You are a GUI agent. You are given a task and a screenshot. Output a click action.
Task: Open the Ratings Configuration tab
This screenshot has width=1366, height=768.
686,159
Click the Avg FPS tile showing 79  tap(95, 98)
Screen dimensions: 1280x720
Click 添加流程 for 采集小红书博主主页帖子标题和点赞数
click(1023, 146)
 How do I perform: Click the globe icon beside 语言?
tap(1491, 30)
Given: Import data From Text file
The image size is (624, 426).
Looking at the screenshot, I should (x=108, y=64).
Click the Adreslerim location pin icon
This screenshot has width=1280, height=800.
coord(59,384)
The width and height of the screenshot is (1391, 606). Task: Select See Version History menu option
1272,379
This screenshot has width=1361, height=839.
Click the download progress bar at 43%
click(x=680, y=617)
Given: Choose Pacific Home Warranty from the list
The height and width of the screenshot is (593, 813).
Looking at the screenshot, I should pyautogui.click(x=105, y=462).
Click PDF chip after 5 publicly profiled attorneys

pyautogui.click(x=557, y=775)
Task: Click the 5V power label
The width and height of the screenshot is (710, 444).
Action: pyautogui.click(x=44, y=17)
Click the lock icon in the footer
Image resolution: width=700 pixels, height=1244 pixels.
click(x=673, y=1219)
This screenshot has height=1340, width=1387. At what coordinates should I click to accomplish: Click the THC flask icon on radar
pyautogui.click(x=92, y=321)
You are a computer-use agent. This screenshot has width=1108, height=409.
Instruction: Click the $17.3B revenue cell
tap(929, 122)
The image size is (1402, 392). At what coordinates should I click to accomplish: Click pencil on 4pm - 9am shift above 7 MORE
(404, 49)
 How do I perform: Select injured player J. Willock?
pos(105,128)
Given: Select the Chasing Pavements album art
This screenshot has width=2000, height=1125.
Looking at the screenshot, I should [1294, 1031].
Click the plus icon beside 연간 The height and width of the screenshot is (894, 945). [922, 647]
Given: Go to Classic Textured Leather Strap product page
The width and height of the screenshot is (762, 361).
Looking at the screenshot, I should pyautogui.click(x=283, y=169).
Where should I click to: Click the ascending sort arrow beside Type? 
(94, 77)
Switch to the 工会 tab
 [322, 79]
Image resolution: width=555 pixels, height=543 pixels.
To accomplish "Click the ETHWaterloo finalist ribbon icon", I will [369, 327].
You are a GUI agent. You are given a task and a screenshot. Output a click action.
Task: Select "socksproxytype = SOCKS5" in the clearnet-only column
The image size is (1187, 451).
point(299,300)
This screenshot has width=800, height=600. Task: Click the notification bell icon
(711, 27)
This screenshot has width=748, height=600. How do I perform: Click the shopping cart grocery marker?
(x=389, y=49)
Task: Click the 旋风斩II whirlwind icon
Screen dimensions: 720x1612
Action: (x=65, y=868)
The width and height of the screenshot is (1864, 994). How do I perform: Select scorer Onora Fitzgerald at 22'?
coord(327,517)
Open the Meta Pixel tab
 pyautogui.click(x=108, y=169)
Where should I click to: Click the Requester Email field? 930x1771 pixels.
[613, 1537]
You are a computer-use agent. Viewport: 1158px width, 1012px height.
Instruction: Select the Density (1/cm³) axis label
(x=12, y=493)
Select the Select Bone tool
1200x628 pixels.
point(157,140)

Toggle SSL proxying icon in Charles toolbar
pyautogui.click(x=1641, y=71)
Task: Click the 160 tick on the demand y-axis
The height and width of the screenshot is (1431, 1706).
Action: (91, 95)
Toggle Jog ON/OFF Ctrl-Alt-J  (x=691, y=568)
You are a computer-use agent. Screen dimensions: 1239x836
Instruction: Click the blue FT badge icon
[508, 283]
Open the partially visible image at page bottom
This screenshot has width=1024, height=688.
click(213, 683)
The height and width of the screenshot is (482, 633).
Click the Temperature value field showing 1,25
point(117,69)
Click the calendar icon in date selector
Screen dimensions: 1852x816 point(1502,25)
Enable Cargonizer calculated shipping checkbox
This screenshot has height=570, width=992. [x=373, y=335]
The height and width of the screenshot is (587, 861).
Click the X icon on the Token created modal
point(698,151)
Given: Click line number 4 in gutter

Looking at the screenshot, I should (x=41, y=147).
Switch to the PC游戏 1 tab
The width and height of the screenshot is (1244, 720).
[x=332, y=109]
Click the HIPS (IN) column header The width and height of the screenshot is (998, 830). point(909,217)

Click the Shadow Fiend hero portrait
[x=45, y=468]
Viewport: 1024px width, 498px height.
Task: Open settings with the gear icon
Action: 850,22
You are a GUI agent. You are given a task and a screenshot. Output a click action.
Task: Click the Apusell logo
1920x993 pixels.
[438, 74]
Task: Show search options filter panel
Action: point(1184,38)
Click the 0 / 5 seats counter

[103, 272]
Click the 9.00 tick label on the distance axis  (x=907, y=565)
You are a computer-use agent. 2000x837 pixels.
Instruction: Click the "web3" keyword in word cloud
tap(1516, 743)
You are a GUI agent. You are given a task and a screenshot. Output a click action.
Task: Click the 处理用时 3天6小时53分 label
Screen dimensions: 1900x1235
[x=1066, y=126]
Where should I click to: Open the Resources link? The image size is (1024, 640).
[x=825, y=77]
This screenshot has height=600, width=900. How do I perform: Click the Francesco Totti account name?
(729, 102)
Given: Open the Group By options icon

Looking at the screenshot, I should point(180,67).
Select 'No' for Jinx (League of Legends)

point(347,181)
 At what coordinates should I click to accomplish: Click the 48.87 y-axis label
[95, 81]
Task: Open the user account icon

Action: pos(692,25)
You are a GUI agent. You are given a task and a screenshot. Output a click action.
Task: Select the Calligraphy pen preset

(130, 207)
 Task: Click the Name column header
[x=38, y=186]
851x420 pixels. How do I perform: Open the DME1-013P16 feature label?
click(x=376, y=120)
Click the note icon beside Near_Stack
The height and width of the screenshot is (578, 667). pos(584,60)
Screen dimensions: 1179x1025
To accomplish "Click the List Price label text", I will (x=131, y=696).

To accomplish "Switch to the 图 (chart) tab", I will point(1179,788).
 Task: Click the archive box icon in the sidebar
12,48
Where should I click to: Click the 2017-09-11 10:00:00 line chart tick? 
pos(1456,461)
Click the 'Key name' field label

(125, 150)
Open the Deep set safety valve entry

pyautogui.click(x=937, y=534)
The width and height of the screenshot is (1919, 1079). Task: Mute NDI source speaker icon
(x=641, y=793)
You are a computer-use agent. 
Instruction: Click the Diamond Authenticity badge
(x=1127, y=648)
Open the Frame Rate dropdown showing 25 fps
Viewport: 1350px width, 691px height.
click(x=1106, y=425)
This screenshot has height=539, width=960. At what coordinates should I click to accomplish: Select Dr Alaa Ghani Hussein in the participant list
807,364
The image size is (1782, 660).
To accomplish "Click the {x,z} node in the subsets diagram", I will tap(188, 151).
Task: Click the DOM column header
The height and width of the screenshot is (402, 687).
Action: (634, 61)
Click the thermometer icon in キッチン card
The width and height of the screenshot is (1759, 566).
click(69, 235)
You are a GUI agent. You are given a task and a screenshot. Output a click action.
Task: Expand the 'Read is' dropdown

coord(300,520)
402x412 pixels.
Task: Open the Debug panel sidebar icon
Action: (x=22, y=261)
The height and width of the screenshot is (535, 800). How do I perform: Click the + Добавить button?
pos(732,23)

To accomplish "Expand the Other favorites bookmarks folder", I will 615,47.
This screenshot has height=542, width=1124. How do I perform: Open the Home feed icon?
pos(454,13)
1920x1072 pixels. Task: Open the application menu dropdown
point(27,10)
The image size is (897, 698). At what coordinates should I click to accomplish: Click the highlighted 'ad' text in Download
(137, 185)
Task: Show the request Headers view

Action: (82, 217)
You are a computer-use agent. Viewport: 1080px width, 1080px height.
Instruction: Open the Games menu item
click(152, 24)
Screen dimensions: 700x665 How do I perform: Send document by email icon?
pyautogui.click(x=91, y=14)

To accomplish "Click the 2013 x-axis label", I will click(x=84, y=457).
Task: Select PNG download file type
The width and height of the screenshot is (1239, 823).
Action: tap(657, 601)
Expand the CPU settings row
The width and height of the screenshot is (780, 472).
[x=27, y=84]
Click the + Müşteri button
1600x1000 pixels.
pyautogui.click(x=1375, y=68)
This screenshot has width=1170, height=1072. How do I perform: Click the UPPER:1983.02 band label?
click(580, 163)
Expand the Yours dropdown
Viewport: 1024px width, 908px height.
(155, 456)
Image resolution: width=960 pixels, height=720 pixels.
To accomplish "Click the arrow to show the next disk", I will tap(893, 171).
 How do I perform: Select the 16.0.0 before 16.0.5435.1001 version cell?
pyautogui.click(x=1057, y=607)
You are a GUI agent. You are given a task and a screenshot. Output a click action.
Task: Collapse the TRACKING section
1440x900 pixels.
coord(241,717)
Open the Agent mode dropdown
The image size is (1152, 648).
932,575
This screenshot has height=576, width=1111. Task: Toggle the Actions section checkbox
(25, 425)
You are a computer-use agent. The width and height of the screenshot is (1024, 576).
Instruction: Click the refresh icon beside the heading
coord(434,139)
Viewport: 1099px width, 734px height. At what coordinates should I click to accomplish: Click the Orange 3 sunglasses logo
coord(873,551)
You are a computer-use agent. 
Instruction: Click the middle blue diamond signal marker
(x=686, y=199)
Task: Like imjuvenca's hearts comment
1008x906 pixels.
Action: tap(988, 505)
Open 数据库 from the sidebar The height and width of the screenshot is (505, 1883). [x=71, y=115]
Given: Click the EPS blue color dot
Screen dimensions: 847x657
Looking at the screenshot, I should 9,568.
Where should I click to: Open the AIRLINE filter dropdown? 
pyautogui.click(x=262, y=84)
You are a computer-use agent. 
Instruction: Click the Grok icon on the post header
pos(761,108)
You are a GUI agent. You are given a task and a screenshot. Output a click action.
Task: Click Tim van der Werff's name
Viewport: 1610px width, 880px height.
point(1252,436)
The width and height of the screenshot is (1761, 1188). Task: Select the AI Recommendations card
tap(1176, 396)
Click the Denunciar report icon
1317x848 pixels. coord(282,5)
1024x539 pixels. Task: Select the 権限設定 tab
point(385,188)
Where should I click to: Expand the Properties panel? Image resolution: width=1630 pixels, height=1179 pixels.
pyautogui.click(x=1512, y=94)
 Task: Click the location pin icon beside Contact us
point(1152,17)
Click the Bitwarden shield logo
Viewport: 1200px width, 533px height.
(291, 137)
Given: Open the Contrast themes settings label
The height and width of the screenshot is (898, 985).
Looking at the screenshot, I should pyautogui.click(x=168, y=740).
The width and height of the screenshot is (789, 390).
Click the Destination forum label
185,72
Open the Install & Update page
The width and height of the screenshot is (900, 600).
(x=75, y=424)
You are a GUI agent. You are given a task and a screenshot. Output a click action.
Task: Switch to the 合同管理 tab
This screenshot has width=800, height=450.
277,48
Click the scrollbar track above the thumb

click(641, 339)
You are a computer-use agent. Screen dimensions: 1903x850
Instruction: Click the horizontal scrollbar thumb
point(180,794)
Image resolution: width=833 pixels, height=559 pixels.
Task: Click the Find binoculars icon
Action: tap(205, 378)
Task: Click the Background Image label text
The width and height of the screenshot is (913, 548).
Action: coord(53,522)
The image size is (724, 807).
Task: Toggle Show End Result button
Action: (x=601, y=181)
****************
__Goal of the exercise__: For this exercise, please copy exactly the lines of the material above from its first line through the line where "Screen dimensions: 1280x720" appears.

__Result of the task__:
You are a GUI agent. You are given a task and a screenshot. Output a click action.
Task: Open the Ratings Configuration tab
This screenshot has width=1366, height=768.
686,159
Click the Avg FPS tile showing 79  tap(95, 98)
Screen dimensions: 1280x720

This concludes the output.